Fast fashion, its impacts, and its alternatives
February 2, 2022
The fast fashion industry has proved itself to be the opposite of sustainable for the environment or ethical for its workers. According to Good on You, 93% of fast fashion brands do not pay their workers a wage high enough to afford everyday essentials. They also often employ younger women and children because of fast fashion companies’ increasing demand for workers and the belief that it’s their only way to provide for their families.
Despite this, fast fashion brands like Shein, Zara, and PrettyLittleThing remain popular, especially among teenagers. With these brands, it is easy to find something affordable and trendy in a place located easily in any local mall or on the internet. But is the short-term cheap price paid by consumers worth the long-term damage to the environment?

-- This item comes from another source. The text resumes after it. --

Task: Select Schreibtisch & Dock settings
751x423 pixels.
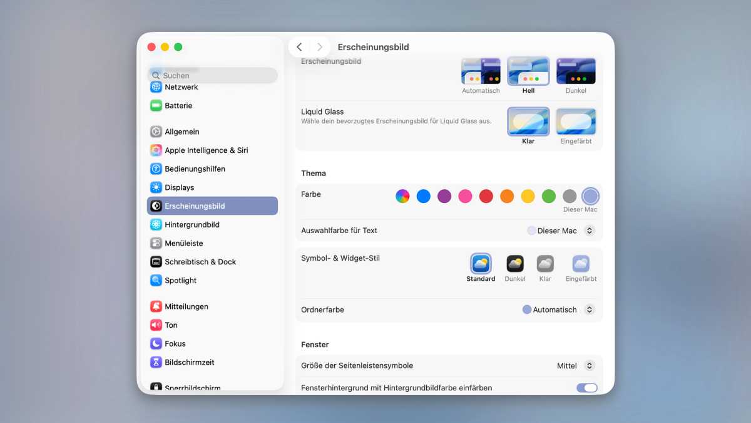Action: [x=202, y=261]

“When shopping unsustainably or unethically, things that aren’t in use anymore [end up going] out to the trash, and it piles up [into] huge landfills,” said Zoe Byun, cofounder of the Bay Area Youth Climate Action Team and a senior at Carlmont.
According to Consumption and the Consumer Society, what truly allowed the consumer society to flourish is each individual’s desire to define themselves through material items. Individual initiative alongside technological innovations collectively led to an era of noticeable climate change issues. While consumers are unable to control company decisions to minimize their impacts on the environment or not, they can decide where they are buying from.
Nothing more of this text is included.